Task instructions :: Copy out every one of the entries below word for word, keeping each line unchanged.
** Start of Records **
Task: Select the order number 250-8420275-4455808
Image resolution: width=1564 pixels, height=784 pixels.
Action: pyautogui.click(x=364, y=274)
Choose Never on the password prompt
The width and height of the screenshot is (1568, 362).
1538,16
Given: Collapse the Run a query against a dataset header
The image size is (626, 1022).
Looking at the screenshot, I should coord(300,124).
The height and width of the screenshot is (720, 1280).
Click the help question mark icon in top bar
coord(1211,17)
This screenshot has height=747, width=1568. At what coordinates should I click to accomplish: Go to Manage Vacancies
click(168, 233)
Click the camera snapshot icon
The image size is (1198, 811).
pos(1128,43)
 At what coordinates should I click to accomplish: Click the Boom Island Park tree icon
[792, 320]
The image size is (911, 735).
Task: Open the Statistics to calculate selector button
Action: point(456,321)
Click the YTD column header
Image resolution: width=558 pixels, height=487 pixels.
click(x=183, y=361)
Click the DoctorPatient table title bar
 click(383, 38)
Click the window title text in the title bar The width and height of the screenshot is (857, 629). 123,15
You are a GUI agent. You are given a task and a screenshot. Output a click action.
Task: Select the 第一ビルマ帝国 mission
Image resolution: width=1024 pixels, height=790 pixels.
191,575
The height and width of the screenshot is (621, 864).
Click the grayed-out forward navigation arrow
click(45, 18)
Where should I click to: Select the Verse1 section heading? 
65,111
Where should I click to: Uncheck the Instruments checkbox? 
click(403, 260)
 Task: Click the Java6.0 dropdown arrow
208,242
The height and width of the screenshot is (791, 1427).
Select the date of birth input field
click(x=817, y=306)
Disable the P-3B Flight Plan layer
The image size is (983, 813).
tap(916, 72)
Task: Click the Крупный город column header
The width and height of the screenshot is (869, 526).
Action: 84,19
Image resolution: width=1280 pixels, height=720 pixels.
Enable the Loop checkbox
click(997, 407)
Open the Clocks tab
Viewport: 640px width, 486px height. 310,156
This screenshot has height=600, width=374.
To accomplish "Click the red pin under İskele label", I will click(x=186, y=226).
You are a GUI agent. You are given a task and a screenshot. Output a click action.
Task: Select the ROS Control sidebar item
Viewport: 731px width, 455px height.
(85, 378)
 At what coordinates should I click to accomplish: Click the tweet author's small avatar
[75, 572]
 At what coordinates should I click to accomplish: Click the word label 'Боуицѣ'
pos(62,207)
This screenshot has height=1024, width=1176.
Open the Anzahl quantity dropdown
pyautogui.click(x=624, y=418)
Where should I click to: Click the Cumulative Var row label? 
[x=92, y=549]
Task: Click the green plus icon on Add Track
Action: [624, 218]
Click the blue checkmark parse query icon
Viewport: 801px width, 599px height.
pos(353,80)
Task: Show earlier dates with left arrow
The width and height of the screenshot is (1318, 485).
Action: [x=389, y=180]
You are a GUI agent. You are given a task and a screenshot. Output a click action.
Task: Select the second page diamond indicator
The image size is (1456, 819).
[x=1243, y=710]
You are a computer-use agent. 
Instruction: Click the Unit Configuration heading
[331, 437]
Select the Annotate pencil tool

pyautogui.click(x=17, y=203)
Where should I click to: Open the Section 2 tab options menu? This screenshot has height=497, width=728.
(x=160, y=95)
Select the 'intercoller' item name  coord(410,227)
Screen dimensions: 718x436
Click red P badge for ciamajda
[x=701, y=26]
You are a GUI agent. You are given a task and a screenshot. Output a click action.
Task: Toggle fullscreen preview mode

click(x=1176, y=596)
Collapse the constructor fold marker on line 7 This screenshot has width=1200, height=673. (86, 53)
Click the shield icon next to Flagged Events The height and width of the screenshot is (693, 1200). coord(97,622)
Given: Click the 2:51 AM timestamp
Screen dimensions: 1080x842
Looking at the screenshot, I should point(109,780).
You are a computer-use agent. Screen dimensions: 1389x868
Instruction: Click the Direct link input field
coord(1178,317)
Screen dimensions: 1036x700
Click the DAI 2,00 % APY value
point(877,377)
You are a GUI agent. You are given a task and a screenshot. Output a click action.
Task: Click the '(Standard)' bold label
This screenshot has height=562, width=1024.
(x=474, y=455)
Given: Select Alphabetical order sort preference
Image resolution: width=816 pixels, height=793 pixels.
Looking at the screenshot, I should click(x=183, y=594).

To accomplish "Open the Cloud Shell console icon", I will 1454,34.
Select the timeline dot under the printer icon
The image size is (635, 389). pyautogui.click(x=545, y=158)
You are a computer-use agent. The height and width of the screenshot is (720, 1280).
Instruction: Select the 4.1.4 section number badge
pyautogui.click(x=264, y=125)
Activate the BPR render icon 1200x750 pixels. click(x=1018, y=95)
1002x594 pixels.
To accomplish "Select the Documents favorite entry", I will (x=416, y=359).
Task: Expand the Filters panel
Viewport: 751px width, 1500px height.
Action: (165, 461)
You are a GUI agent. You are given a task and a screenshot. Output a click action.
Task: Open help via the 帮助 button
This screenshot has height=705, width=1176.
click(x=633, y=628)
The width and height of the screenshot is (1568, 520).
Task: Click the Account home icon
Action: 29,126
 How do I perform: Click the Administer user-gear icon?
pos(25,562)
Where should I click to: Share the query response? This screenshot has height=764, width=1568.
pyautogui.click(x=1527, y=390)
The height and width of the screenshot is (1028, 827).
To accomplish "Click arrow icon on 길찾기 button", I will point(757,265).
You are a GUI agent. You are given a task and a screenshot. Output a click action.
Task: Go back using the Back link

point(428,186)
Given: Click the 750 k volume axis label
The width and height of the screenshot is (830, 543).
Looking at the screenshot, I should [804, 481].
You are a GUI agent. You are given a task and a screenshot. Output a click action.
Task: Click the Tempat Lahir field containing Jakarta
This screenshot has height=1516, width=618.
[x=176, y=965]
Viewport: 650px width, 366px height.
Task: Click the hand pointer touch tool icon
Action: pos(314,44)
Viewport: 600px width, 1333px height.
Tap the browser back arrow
** End of Records **
Exercise response ::
Task: Select the order number 250-8420275-4455808
Image resolution: width=1564 pixels, height=784 pixels.
Action: pyautogui.click(x=364, y=274)
Choose Never on the password prompt
The width and height of the screenshot is (1568, 362).
1538,16
Given: Collapse the Run a query against a dataset header
The image size is (626, 1022).
Looking at the screenshot, I should coord(300,124).
The height and width of the screenshot is (720, 1280).
Click the help question mark icon in top bar
coord(1211,17)
This screenshot has height=747, width=1568. At what coordinates should I click to accomplish: Go to Manage Vacancies
click(168, 233)
Click the camera snapshot icon
The image size is (1198, 811).
pos(1128,43)
 At what coordinates should I click to accomplish: Click the Boom Island Park tree icon
[792, 320]
The image size is (911, 735).
Task: Open the Statistics to calculate selector button
Action: point(456,321)
Click the YTD column header
Image resolution: width=558 pixels, height=487 pixels.
click(x=183, y=361)
Click the DoctorPatient table title bar
 click(383, 38)
Click the window title text in the title bar The width and height of the screenshot is (857, 629). 123,15
You are a GUI agent. You are given a task and a screenshot. Output a click action.
Task: Select the 第一ビルマ帝国 mission
Image resolution: width=1024 pixels, height=790 pixels.
191,575
The height and width of the screenshot is (621, 864).
Click the grayed-out forward navigation arrow
click(45, 18)
Where should I click to: Select the Verse1 section heading? 
65,111
Where should I click to: Uncheck the Instruments checkbox? 
click(403, 260)
 Task: Click the Java6.0 dropdown arrow
208,242
The height and width of the screenshot is (791, 1427).
Select the date of birth input field
click(x=817, y=306)
Disable the P-3B Flight Plan layer
The image size is (983, 813).
tap(916, 72)
Task: Click the Крупный город column header
The width and height of the screenshot is (869, 526).
Action: 84,19
Image resolution: width=1280 pixels, height=720 pixels.
Enable the Loop checkbox
click(997, 407)
Open the Clocks tab
Viewport: 640px width, 486px height. 310,156
This screenshot has height=600, width=374.
To accomplish "Click the red pin under İskele label", I will click(x=186, y=226).
You are a GUI agent. You are given a task and a screenshot. Output a click action.
Task: Select the ROS Control sidebar item
Viewport: 731px width, 455px height.
(85, 378)
 At what coordinates should I click to accomplish: Click the tweet author's small avatar
[75, 572]
 At what coordinates should I click to accomplish: Click the word label 'Боуицѣ'
pos(62,207)
This screenshot has height=1024, width=1176.
Open the Anzahl quantity dropdown
pyautogui.click(x=624, y=418)
Where should I click to: Click the Cumulative Var row label? 
[x=92, y=549]
Task: Click the green plus icon on Add Track
Action: [624, 218]
Click the blue checkmark parse query icon
Viewport: 801px width, 599px height.
pos(353,80)
Task: Show earlier dates with left arrow
The width and height of the screenshot is (1318, 485).
Action: [x=389, y=180]
You are a GUI agent. You are given a task and a screenshot. Output a click action.
Task: Select the second page diamond indicator
The image size is (1456, 819).
[x=1243, y=710]
You are a computer-use agent. 
Instruction: Click the Unit Configuration heading
[331, 437]
Select the Annotate pencil tool

pyautogui.click(x=17, y=203)
Where should I click to: Open the Section 2 tab options menu? This screenshot has height=497, width=728.
(x=160, y=95)
Select the 'intercoller' item name  coord(410,227)
Screen dimensions: 718x436
Click red P badge for ciamajda
[x=701, y=26]
You are a GUI agent. You are given a task and a screenshot. Output a click action.
Task: Toggle fullscreen preview mode

click(x=1176, y=596)
Collapse the constructor fold marker on line 7 This screenshot has width=1200, height=673. (86, 53)
Click the shield icon next to Flagged Events The height and width of the screenshot is (693, 1200). coord(97,622)
Given: Click the 2:51 AM timestamp
Screen dimensions: 1080x842
Looking at the screenshot, I should point(109,780).
You are a computer-use agent. Screen dimensions: 1389x868
Instruction: Click the Direct link input field
coord(1178,317)
Screen dimensions: 1036x700
Click the DAI 2,00 % APY value
point(877,377)
You are a GUI agent. You are given a task and a screenshot. Output a click action.
Task: Click the '(Standard)' bold label
This screenshot has height=562, width=1024.
(x=474, y=455)
Given: Select Alphabetical order sort preference
Image resolution: width=816 pixels, height=793 pixels.
Looking at the screenshot, I should click(x=183, y=594).

To accomplish "Open the Cloud Shell console icon", I will 1454,34.
Select the timeline dot under the printer icon
The image size is (635, 389). pyautogui.click(x=545, y=158)
You are a computer-use agent. The height and width of the screenshot is (720, 1280).
Instruction: Select the 4.1.4 section number badge
pyautogui.click(x=264, y=125)
Activate the BPR render icon 1200x750 pixels. click(x=1018, y=95)
1002x594 pixels.
To accomplish "Select the Documents favorite entry", I will (x=416, y=359).
Task: Expand the Filters panel
Viewport: 751px width, 1500px height.
Action: (165, 461)
You are a GUI agent. You are given a task and a screenshot. Output a click action.
Task: Open help via the 帮助 button
This screenshot has height=705, width=1176.
click(x=633, y=628)
The width and height of the screenshot is (1568, 520).
Task: Click the Account home icon
Action: 29,126
 How do I perform: Click the Administer user-gear icon?
pos(25,562)
Where should I click to: Share the query response? This screenshot has height=764, width=1568.
pyautogui.click(x=1527, y=390)
The height and width of the screenshot is (1028, 827).
To accomplish "Click arrow icon on 길찾기 button", I will point(757,265).
You are a GUI agent. You are given a task and a screenshot. Output a click action.
Task: Go back using the Back link

point(428,186)
Given: Click the 750 k volume axis label
The width and height of the screenshot is (830, 543).
Looking at the screenshot, I should [804, 481].
You are a GUI agent. You are given a task and a screenshot. Output a click action.
Task: Click the Tempat Lahir field containing Jakarta
This screenshot has height=1516, width=618.
[x=176, y=965]
Viewport: 650px width, 366px height.
Task: Click the hand pointer touch tool icon
Action: pos(314,44)
Viewport: 600px width, 1333px height.
Tap the browser back arrow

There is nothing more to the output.